このため、本来必要な血液などは適切に全身へ運ばれませんが、こもった気や周囲に停滞している水分は上部へ巻き込まれて充満します。これが耳への気血の通り道を塞ぎ、耳の周囲での巡りをさらに悪くして耳鳴りを引き起こしていると考えられます。
さらに、上部で停滞した水分はブツブツと皮膚に飛び出し、停滞している間に熱によって「煮詰められ」膿になることで、痒疹などの皮膚症状を引き起こします。
運動後や就寝前に症状が悪化するのはなぜですか?
運動後や就寝前に症状が悪化する理由はいくつか考えられます。
- 運動によって気の滞りが強まり、こもった気が上部へ集中してしまう
- 運動後はエネルギーが消耗される
- 睡眠前は1日の中で最も消耗が激しい状態
また、夜間は東洋医学でいう「陰の勢い」が強くなり「陽の働き」が低下する時間帯です。このため、体内の水の動きは停滞しやすく、それを動かすエネルギーである「気」も不足します。

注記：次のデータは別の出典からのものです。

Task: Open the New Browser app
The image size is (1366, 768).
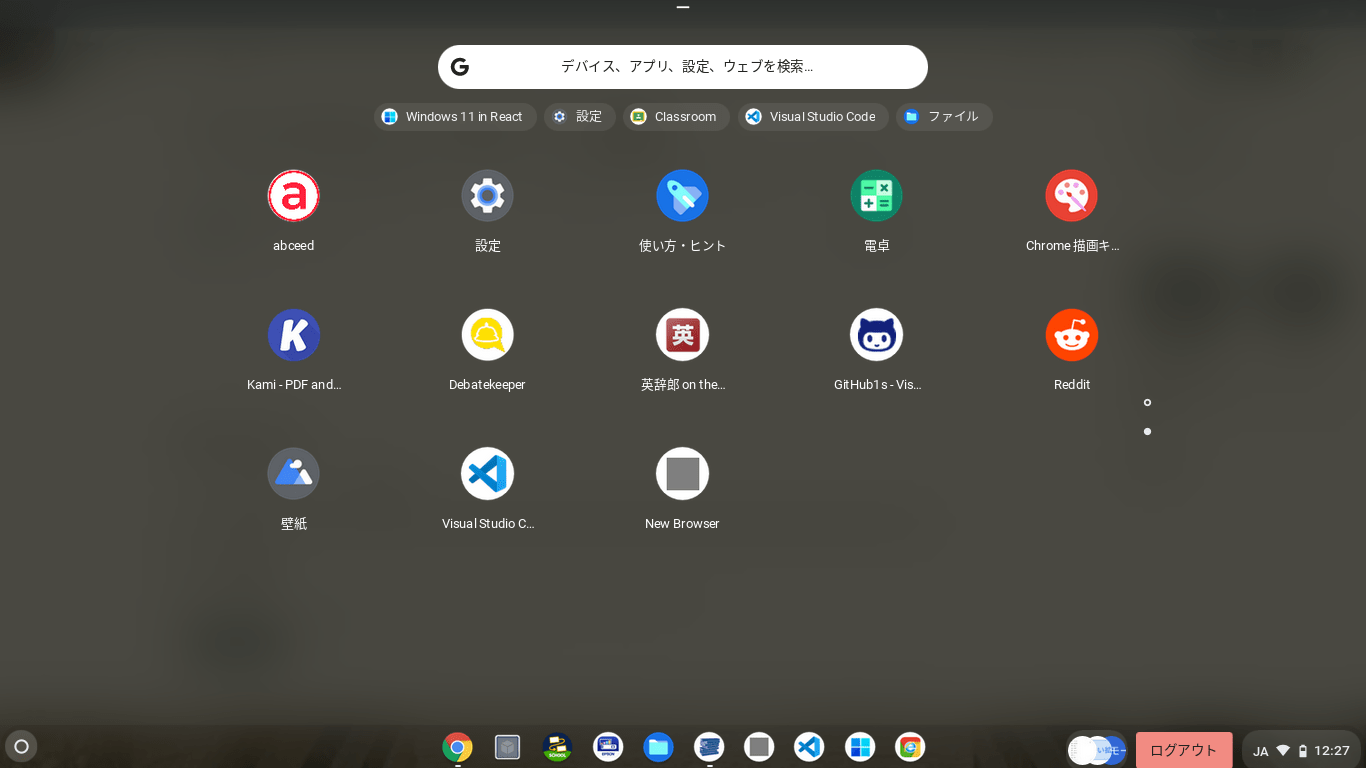Action: click(682, 474)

結果として、体内の水の流れが悪くなり、気血が巡らなくなることで、熱だけが頭に向かって耳鳴りなどの症状を悪化させると考えられます。
ではこの方に、おススメの自然療法を教えて下さい
この方の体質を考慮した自然療法としては、以下のポイントが重要です:
- 適切な運動の選択
- 激しい運動は避け、近所をのんびりと散歩するなど軽い運動がおすすめ
- 軽く汗をかく程度の運動で気血の巡りを促進しましょう
- 水分摂取の工夫
- 体内に余分な水分が停滞している状態なので、水分摂取は以下のように工夫を
- 喉の渇きを感じてから飲むようにする
- 一度にたくさん飲まず、少量ずつ摂取する
- リラクゼーション
- 気の巡りを良くするために、深呼吸や軽いストレッチを取り入れる
- 特に就寝前のリラックスタイムを大切にしましょう
この体質改善に効果が期待できる漢方薬
この症例のような体質改善に効果が期待できる漢方薬としては、以下のようなものが挙げられます:
- 五苓散(ごれいさん):水分代謝を改善し、余分な水分の停滞を解消する働きがあります
- 柴胡加竜骨牡蛎湯(さいこかりゅうこつぼれいとう):気の巡りを整え、上部への熱の上昇を抑える効果が期待できます
- 加味逍遙散(かみしょうようさん):気血の巡りを改善し、ホルモンバランスを整える働きがあります
ただし、これらはあくまで特定の体質改善に効果が期待できる漢方薬の例であり、この方に必ず合うというわけではありません。症状が複雑な場合には、単独の漢方薬では効果が得られないこともあります。当店では専門の漢方相談も行っていますので、お気軽にご相談ください。
まとめ
交通事故後の耳鳴りや頭鳴り、痒疹などの症状は、東洋医学的に見ると「気の巡り」の乱れや「水と熱のバランス」の崩れが関係していることがわかりました。
体の上部に熱がこもり、下部に水が停滞するという不均衡を改善するためには、激しい運動を避け、適切な水分摂取を心がけることが大切です。
日常生活における小さな変化が、長い目で見ると大きな体質改善につながります。ぜひ自分のペースで取り組んでみてくださいね。